** Available data **

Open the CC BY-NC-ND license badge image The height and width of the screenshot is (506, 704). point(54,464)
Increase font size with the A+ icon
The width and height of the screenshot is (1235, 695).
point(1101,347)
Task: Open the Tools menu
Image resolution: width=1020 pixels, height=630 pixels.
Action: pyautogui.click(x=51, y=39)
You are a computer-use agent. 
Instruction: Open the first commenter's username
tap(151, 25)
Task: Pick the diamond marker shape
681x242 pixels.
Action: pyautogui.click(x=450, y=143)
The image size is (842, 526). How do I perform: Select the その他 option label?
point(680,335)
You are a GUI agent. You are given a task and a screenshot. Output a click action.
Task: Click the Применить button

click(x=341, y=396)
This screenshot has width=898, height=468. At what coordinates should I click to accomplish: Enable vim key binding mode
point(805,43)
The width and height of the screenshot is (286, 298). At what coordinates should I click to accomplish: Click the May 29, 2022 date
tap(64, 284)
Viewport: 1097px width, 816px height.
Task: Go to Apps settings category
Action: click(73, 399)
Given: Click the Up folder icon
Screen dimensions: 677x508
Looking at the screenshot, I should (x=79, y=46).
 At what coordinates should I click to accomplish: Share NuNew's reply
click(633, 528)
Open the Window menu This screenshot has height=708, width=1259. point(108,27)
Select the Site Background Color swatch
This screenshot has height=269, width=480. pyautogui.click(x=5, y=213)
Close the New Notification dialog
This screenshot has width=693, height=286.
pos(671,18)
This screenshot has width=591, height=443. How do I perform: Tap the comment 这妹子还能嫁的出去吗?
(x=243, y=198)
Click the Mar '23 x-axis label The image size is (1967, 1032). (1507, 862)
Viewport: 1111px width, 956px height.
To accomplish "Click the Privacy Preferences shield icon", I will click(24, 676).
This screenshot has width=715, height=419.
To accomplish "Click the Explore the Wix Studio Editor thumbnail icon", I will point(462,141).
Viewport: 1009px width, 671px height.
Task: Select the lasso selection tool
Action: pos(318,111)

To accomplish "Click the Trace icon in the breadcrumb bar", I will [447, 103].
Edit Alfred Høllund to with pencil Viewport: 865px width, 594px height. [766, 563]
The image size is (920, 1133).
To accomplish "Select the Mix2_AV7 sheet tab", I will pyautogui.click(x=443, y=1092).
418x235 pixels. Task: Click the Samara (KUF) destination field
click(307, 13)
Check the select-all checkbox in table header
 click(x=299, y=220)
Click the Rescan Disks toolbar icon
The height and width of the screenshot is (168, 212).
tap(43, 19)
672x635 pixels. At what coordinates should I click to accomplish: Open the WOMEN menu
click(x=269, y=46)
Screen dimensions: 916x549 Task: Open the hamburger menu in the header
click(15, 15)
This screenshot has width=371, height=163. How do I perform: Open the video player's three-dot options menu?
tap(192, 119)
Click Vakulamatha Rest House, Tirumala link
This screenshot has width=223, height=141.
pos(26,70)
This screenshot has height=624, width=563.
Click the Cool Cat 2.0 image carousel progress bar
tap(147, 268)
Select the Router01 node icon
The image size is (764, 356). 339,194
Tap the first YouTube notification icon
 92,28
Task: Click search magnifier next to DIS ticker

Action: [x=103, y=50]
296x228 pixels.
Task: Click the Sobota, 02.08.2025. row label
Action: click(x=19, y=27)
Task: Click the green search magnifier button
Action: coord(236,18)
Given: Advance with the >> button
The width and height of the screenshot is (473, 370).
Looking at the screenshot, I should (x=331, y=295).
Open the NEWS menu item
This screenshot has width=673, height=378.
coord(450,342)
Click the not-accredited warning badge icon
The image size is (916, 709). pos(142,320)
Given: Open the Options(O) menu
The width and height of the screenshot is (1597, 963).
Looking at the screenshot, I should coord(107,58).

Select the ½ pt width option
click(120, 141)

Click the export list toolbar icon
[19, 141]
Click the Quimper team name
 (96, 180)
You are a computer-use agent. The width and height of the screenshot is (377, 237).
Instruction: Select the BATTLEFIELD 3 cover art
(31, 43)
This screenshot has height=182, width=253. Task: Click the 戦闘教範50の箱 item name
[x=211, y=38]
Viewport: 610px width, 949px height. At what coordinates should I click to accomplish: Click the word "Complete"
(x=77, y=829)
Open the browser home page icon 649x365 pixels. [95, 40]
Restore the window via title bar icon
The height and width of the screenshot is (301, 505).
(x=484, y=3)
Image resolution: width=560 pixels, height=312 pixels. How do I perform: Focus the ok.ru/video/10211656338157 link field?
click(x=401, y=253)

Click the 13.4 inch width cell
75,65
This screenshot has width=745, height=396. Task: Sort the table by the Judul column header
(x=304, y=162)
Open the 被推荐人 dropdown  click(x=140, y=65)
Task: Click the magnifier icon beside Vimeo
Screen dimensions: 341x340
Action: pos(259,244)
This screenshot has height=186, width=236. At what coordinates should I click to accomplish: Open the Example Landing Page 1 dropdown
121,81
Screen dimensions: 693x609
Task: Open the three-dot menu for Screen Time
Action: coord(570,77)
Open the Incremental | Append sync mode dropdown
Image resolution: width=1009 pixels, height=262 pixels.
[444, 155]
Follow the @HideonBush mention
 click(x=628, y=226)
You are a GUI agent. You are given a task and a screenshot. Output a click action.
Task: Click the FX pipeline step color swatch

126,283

** Job **
Retype the data exactly, everything from the line containing "This screenshot has width=898, height=468." down to the line containing "will click(24, 676).", including both of those lines.

** Correct answer **
This screenshot has width=898, height=468. At what coordinates should I click to accomplish: Enable vim key binding mode
point(805,43)
The width and height of the screenshot is (286, 298). At what coordinates should I click to accomplish: Click the May 29, 2022 date
tap(64, 284)
Viewport: 1097px width, 816px height.
Task: Go to Apps settings category
Action: click(73, 399)
Given: Click the Up folder icon
Screen dimensions: 677x508
Looking at the screenshot, I should (x=79, y=46).
 At what coordinates should I click to accomplish: Share NuNew's reply
click(633, 528)
Open the Window menu This screenshot has height=708, width=1259. point(108,27)
Select the Site Background Color swatch
This screenshot has height=269, width=480. pyautogui.click(x=5, y=213)
Close the New Notification dialog
This screenshot has width=693, height=286.
pos(671,18)
This screenshot has width=591, height=443. How do I perform: Tap the comment 这妹子还能嫁的出去吗?
(x=243, y=198)
Click the Mar '23 x-axis label The image size is (1967, 1032). (1507, 862)
Viewport: 1111px width, 956px height.
To accomplish "Click the Privacy Preferences shield icon", I will click(24, 676).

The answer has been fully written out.